#### Work item A:
According to the walking text, how many miles were walked in 2020?
#### Work item B:
Rewrite the walking text between "The total over" and "2020 or 2021.", inclusive, replacing "COVID pandemic" with "coronavirus pandemic".
#### Work item C:
Continue the walking text from where it stops.

#### Extract to read:
○ ○ ○ ○ ○ ○ ○

I also like to see the cumulative amount I have walked each month over the course of a year. Table 2 summarizes my walking progress each month over the course of a year:

Table 2: Cumulative Miles Walked per Month, 2012 to 2021

The total over ten years is 31,182 miles or 50,186 km. That’s an average of 260 miles or 418 km a month.

A few things worth pointing out:

First, I had my biggest walking year in 2020 – during the COVID pandemic I walked 4347 miles (6996 km). The reason for this high mileage was I entered the Great Virtual Race Across Tennessee 1000K race. In this four month long virtual race, I covered 1907 miles ( 3069 km) from May through August. Another way I covered miles in 2020 was by walking and running every street in my town. One reason I covered many miles was to see what it would be like to hike the Appalachian Trail – a goal of mine that I thought I might do in 2020 or 2021.

Next, for six years I covered was in the 3000 mile (3001-3387 mi; 4829-5451 km) range. I first broke 3000 miles in 2014 and again in 2015. I was able to cover more than 3000 miles again from 2017 to the present. I started trail running in 2017. I was able to complete the Badger Mountain 50 mile race; it was slow and steady. Another 2017 challenge was finishing the Issy Alps 50k, that was far tougher than the Badger Mountain race for me.

In 2018, I tried twice to run 100 mile races: Badger Mountain 100 (69 miles) and Bryce Canyon 100 (81 miles). While I didn’t complete them, I learned much. I still think I may do a 100 mile distance,, however, my current thought would be to walk rather than run. From 2017 to the present, I have had some great hiking, fastpacking and backpacking adventures with my friends.

My favorite year was 2015. I achieved no major milestones in running, backpacking or hiking. What I did accomplish was to recover from surgery on my esophagus to treat achalasia, a rare disease that I have. Achalasia has been a challenge for me. There is no cure or much known about the disease. Thanks to the work of my medical team, lead by thoracic surgeon Dr. Brian Louie, I was able to return to a vigorous life. My view going forward after my January, 2015 surgery has been “carpe diem, quam minimum credula postero” (“Seize the day, put very little trust in the future.”) As an achalasia patient, I am grateful to be able to explore the world by covering as many miles as I can.

I had some low mile years. Why? For 2012 and 2013, the answer was full-time work got in the way of walking. I was able to retire from full-time work in September, 2013. I did some part-time work in 2014 and 2015 as well as attending college to learn biology, From 2016 to the present, I have been active in volunteer work at some non-profits but have much more time to spend outdoors.

○ ○ ○ ○ ○ ○ ○

[Items from a dataset]
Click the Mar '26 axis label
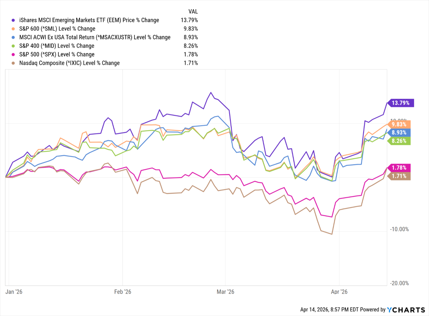 click(225, 292)
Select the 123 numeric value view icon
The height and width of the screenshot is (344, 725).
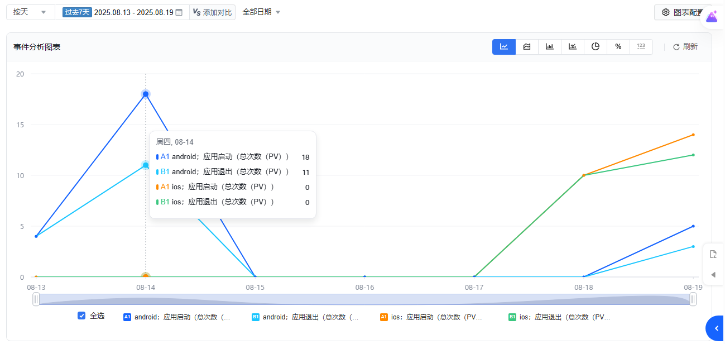click(x=641, y=47)
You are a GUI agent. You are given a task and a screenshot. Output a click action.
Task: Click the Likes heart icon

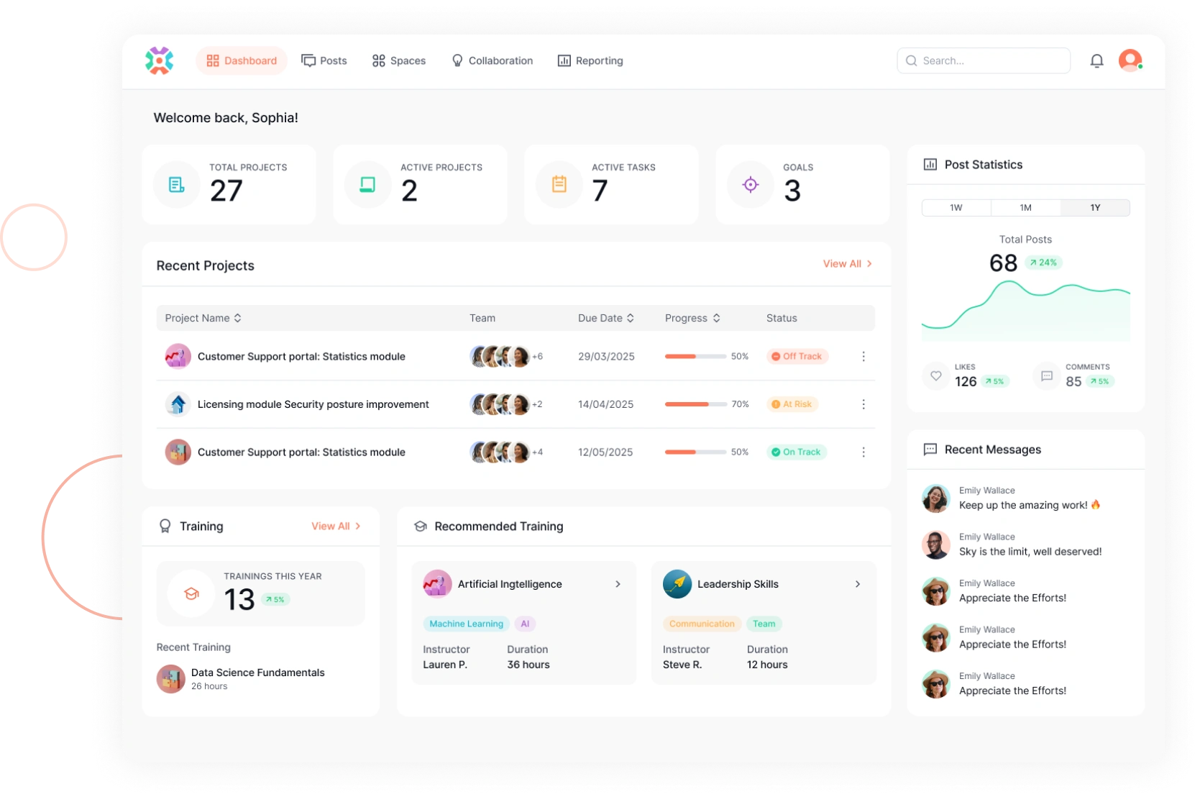click(x=935, y=375)
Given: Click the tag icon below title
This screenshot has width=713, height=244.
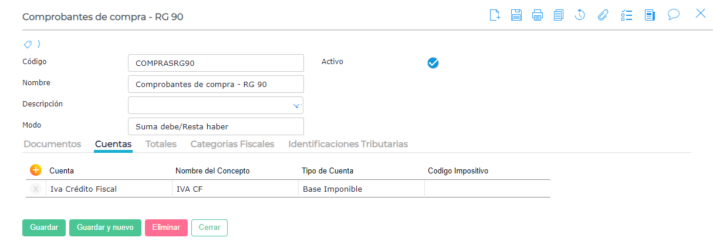Looking at the screenshot, I should [x=27, y=44].
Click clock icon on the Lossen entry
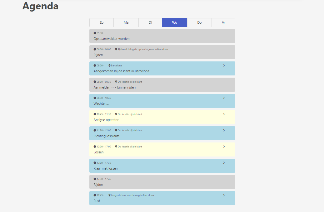 (x=95, y=147)
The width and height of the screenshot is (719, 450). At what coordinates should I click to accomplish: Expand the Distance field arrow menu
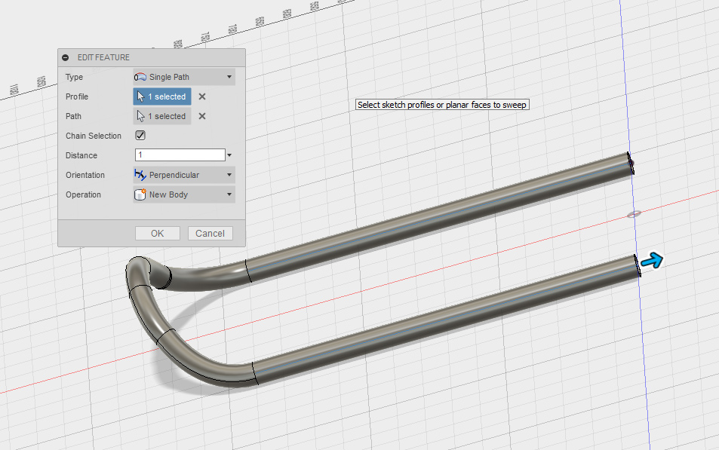(x=229, y=155)
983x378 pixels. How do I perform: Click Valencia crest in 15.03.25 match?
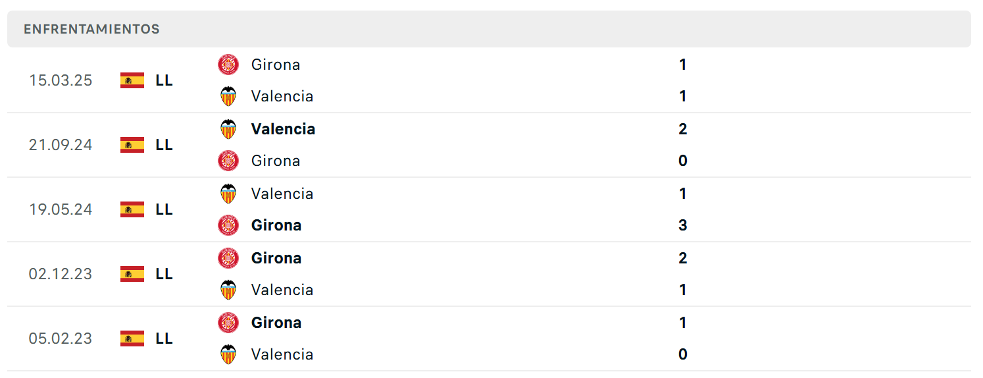pos(228,96)
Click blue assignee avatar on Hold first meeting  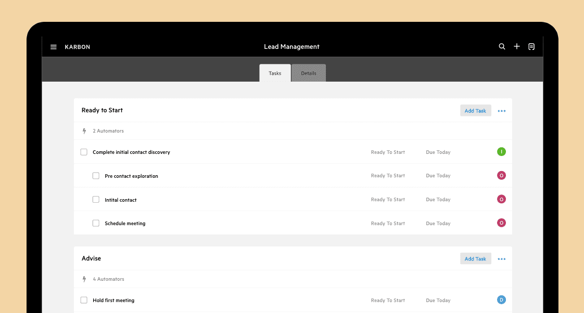(x=501, y=300)
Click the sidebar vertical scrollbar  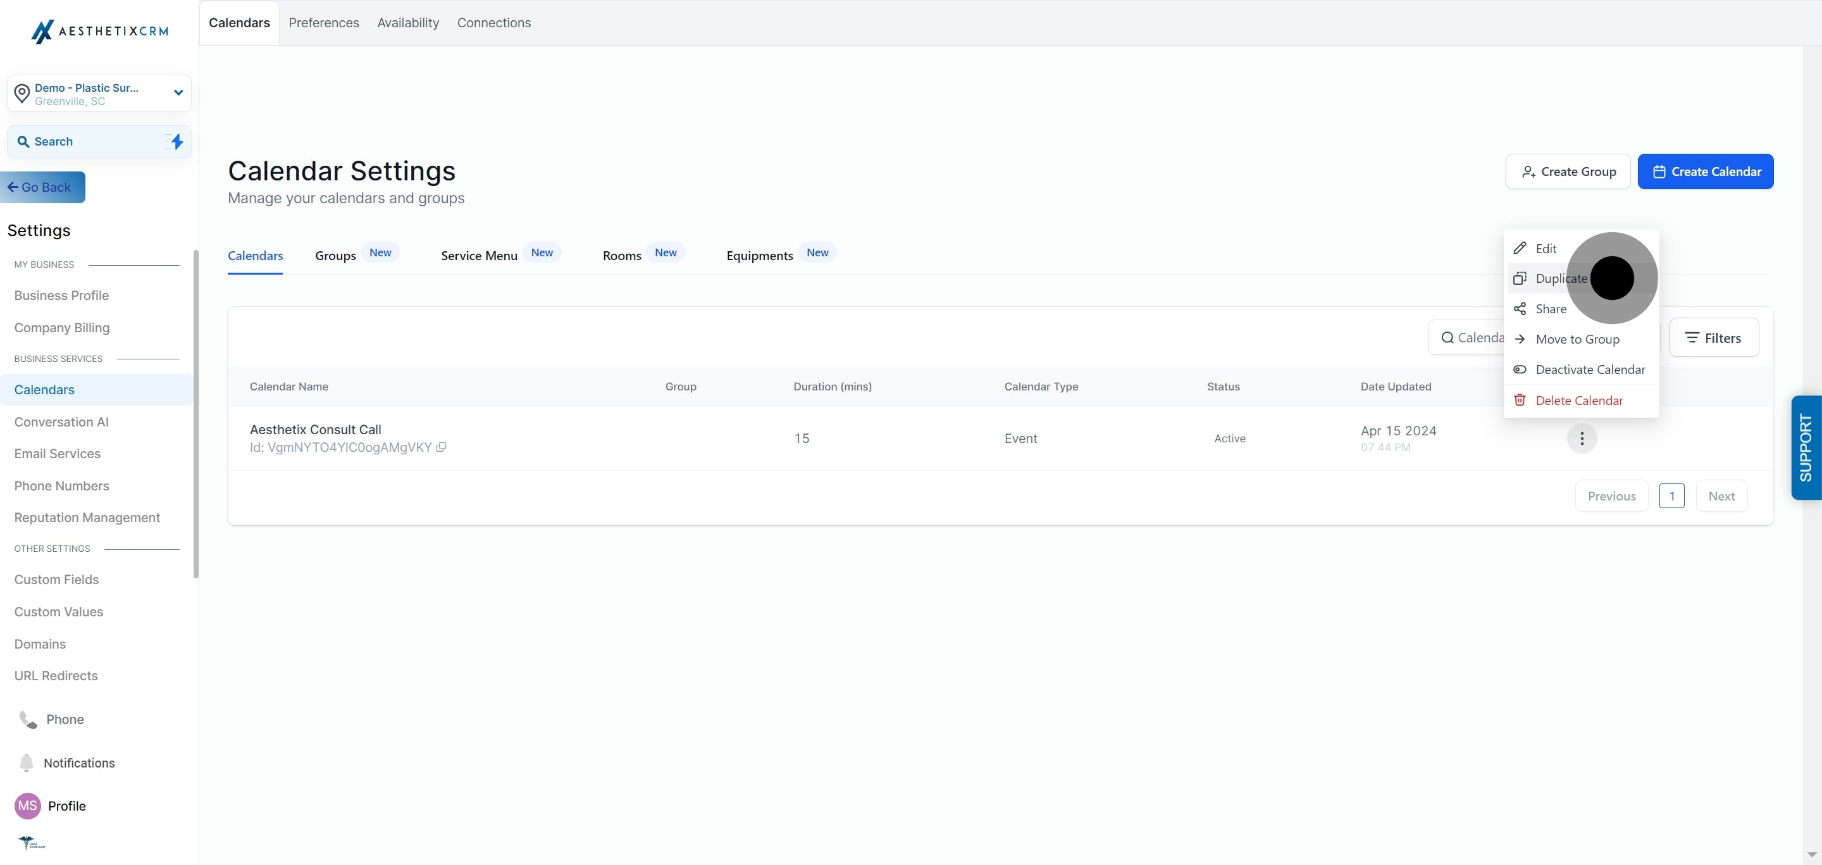point(195,414)
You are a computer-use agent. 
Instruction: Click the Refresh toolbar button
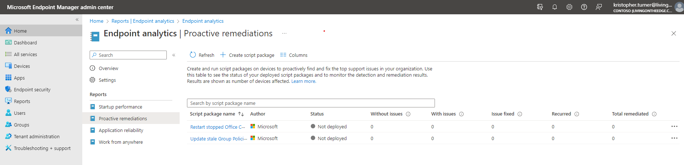[202, 55]
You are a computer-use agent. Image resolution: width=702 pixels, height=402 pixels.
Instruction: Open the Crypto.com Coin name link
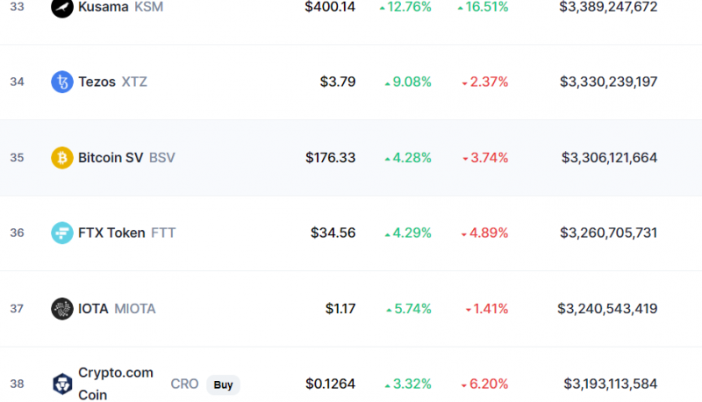(116, 384)
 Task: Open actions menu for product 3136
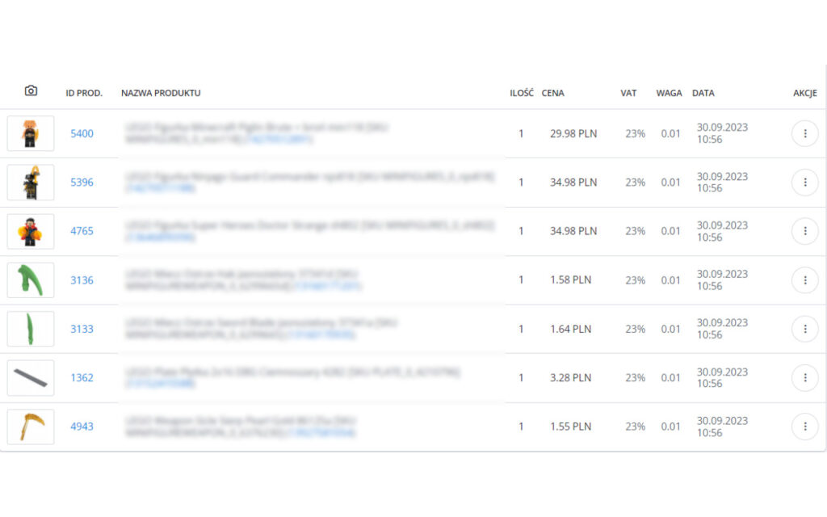804,280
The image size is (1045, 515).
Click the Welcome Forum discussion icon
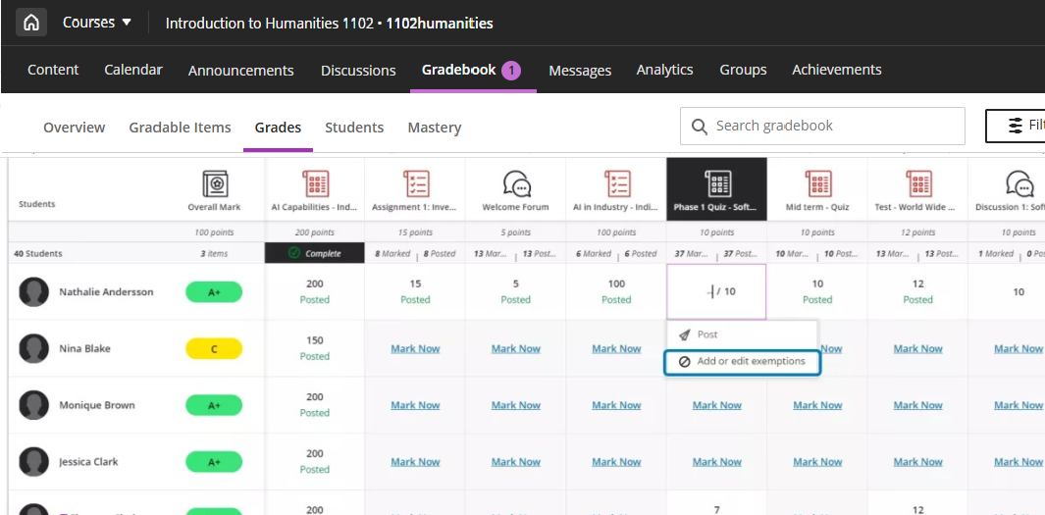(x=516, y=183)
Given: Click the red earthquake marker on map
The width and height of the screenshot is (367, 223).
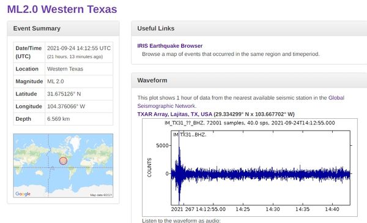Looking at the screenshot, I should (63, 161).
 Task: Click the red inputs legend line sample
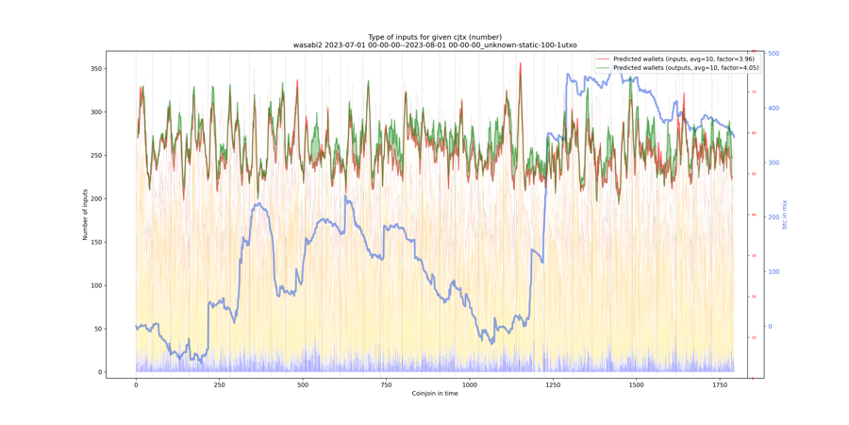coord(603,60)
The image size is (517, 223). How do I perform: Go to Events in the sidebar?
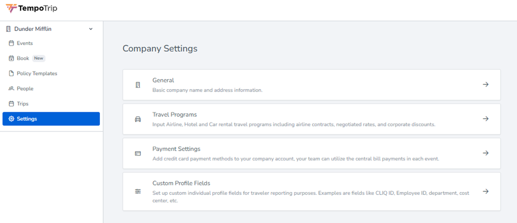(25, 43)
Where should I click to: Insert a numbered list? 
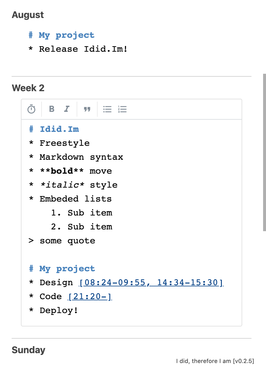(x=123, y=109)
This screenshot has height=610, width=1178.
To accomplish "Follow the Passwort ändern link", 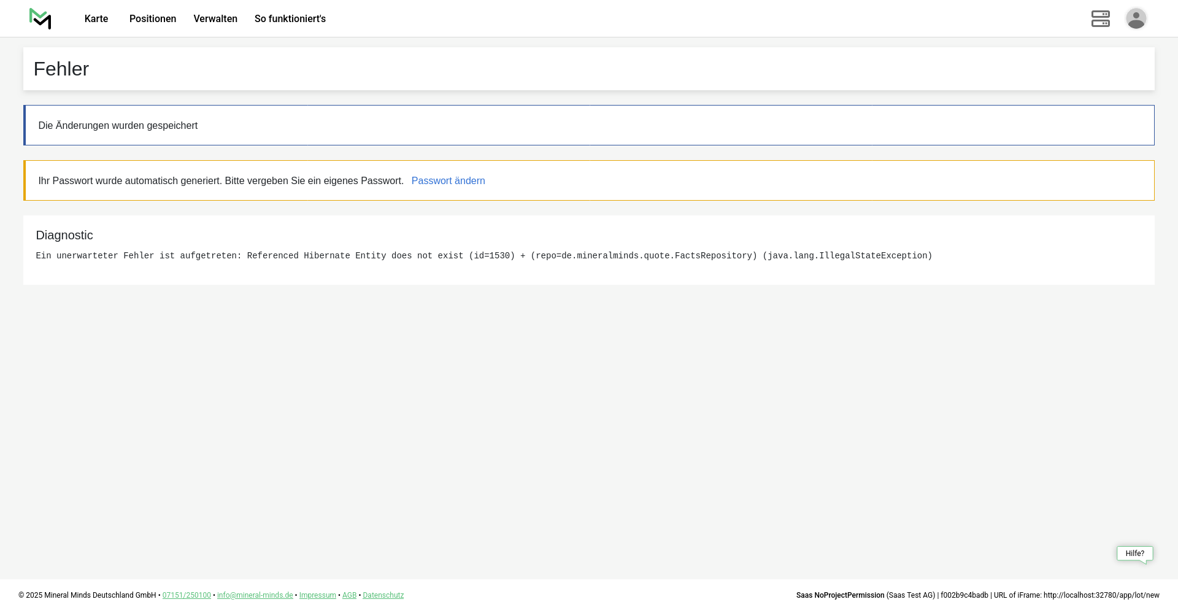I will (448, 181).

○ ○ ○ ○ ○ ○ ○

#### Expected output A:
4347 miles (6996 km).

#### Expected output B:
The total over ten years is 31,182 miles or 50,186 km. That’s an average of 260 miles or 418 km a month.

A few things worth pointing out:

First, I had my biggest walking year in 2020 – during the coronavirus pandemic I walked 4347 miles (6996 km). The reason for this high mileage was I entered the Great Virtual Race Across Tennessee 1000K race. In this four month long virtual race, I covered 1907 miles ( 3069 km) from May through August. Another way I covered miles in 2020 was by walking and running every street in my town. One reason I covered many miles was to see what it would be like to hike the Appalachian Trail – a goal of mine that I thought I might do in 2020 or 2021.

#### Expected output C:
My worst year was 2016. It wasn’t the lowest mile year but it was the most annoying. I kept injuring my right knee, then my right hip, then my left knee, then my right knee. I think there were two things that caused these problems. I was running a lot on hard surfaces ( I was training to run the Philadelphia Marathon with my brother). More important, the muscles of my right knee were much weaker than my left knee – which I figured out with the help of my doctor in December, 2016. So, after 2016 I minimized running on hard surfaces, started strength training and switched from cushioned shoes to zero drop trail running shoes. The important lesson for me: Avoid injuries if you want to cover miles.

Figure 1: Cumulative monthly miles for selected years 2012, and 2018 to 2021

Figure 1 illustrates how I’ve done over the last ten years. The bottom set of points are from 2012; my lowest mileage year. The top set of points are for 2020; my highest mileage year. There are three sets of data in a range in between the lowest and highest. These are years 2018, 2019, and 2020.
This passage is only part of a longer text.